Problem 1>
Which teacher-mentor does Merton's banquet speech name for Myron Scholes?
Problem 2>
In Merton's banquet speech, rewrite the passage starting with "Banquet speech" and going on through "now be honoured.", changing "bittersweet" to "poignant".
Problem 3>
Besides Merton himself, which people does Merton's banquet speech mention by name?
----- Document section
Robert C. Merton

Banquet speech

Robert C. Merton’s speech at the Nobel Banquet, December 10, 1997

Your Majesties, Your Royal Highnesses, Ladies and Gentlemen,

Myron Scholes, my colleague and dear friend of some thirty years, and I are deeply grateful to the Royal Swedish Academy of Sciences for this ultimate honour.

But for us this is also a bittersweet moment for we greatly miss our friend and collaborator, Fischer Black – especially so this special day. We are gratified that the Academy made it quite clear that, were Fischer still alive, he too would now be honoured.

Myron and I also share a wonderful array of family, friends, teachers, colleagues, and students. Among our teacher-mentors, especially two who are themselves laureates, Merton Miller for Myron, Paul Samuelson for myself. Myron wishes that his parents were alive to witness this moment, as I wish my mother were too. Happily, my father is.

And like all scientists, we too stand on the shoulders of giants, on the selective accumulation of prior knowledge. In our case, a most powerful legacy, ranging from the pioneering French mathematician, Louis Bachelier, to the all-knowing U.S. economist, Paul Samuelson.
----------
----- Raw data
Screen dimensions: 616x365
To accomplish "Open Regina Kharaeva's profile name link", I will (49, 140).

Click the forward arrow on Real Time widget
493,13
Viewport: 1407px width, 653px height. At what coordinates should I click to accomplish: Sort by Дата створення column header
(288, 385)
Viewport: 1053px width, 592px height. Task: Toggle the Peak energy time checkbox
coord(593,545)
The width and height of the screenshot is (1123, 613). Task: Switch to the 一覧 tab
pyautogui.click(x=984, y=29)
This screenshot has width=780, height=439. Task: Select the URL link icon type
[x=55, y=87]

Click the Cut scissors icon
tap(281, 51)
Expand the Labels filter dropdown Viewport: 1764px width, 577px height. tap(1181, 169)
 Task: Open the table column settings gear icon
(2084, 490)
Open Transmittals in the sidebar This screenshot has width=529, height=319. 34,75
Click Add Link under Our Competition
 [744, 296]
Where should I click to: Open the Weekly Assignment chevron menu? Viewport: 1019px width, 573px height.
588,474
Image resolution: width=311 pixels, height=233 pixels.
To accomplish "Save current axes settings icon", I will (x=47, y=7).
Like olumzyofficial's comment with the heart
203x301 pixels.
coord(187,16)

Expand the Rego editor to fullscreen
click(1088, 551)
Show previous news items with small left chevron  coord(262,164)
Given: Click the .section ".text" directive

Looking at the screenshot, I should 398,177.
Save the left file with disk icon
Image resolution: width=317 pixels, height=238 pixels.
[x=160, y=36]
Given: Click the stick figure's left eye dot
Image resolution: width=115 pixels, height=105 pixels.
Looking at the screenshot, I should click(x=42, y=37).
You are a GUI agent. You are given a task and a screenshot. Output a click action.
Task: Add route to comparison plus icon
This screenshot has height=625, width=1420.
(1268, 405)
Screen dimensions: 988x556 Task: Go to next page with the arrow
----------
Final result 1>
Merton Miller

Final result 2>
Banquet speech

Robert C. Merton’s speech at the Nobel Banquet, December 10, 1997

Your Majesties, Your Royal Highnesses, Ladies and Gentlemen,

Myron Scholes, my colleague and dear friend of some thirty years, and I are deeply grateful to the Royal Swedish Academy of Sciences for this ultimate honour.

But for us this is also a poignant moment for we greatly miss our friend and collaborator, Fischer Black – especially so this special day. We are gratified that the Academy made it quite clear that, were Fischer still alive, he too would now be honoured.

Final result 3>
Myron Scholes, Fischer Black, Merton Miller, Paul Samuelson, Louis Bachelier